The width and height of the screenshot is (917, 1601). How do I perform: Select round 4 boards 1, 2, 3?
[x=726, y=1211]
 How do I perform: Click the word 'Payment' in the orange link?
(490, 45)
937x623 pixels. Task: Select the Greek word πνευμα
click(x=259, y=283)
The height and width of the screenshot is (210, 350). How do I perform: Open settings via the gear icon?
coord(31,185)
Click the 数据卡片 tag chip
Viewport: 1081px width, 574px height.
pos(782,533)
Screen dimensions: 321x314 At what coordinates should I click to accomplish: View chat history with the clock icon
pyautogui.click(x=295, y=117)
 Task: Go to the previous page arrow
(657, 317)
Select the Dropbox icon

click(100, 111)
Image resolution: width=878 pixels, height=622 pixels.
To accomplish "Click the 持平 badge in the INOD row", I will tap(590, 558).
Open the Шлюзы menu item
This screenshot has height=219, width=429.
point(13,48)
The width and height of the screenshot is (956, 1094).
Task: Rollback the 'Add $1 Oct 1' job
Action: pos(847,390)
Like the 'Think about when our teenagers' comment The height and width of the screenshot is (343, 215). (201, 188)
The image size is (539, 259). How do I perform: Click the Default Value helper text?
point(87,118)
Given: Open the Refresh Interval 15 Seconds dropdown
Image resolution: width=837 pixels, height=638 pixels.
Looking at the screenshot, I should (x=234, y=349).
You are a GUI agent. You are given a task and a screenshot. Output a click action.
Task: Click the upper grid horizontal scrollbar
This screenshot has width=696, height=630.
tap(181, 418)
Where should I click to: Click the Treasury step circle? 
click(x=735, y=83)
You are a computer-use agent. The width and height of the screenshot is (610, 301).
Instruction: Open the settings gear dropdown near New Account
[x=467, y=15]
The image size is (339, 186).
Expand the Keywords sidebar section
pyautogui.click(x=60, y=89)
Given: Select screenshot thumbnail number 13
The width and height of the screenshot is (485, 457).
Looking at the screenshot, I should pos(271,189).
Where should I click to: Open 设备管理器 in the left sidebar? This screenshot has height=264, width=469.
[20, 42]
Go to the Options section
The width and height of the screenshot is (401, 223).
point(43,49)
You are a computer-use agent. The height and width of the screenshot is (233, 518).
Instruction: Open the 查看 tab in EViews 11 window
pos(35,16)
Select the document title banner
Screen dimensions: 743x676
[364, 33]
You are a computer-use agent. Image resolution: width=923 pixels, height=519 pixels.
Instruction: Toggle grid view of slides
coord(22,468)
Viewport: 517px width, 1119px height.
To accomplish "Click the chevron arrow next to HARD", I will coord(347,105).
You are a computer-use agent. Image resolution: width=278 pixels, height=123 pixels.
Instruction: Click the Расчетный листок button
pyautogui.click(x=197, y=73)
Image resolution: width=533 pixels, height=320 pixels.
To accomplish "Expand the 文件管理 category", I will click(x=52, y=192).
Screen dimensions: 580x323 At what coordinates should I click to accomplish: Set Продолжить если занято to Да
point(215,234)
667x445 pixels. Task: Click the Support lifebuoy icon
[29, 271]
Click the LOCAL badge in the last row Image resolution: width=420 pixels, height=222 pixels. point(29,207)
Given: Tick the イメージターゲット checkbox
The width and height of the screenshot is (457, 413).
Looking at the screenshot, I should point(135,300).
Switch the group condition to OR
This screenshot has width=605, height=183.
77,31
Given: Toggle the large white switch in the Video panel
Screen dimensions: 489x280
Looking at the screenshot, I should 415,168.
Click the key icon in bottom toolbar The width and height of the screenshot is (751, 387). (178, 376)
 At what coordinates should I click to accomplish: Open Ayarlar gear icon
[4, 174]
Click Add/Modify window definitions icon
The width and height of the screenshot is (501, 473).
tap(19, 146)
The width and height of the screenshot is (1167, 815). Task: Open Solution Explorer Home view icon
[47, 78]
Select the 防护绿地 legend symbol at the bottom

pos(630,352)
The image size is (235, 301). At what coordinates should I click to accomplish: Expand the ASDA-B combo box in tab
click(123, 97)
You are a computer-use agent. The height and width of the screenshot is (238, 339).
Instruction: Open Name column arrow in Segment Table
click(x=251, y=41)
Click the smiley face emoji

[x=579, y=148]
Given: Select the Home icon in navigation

● ● ● ●

BRIEF :: Please go through the listing and return each line that has "computer" in it.

ANSWER TO THIS TASK ::
You are a computer-use agent. The width and height of the screenshot is (610, 301).
You are a computer-use agent. The height and width of the screenshot is (233, 518).
You are a computer-use agent. Image resolution: width=923 pixels, height=519 pixels.
You are a computer-use agent. Image resolution: width=278 pixels, height=123 pixels.
You are a computer-use agent. The height and width of the screenshot is (238, 339).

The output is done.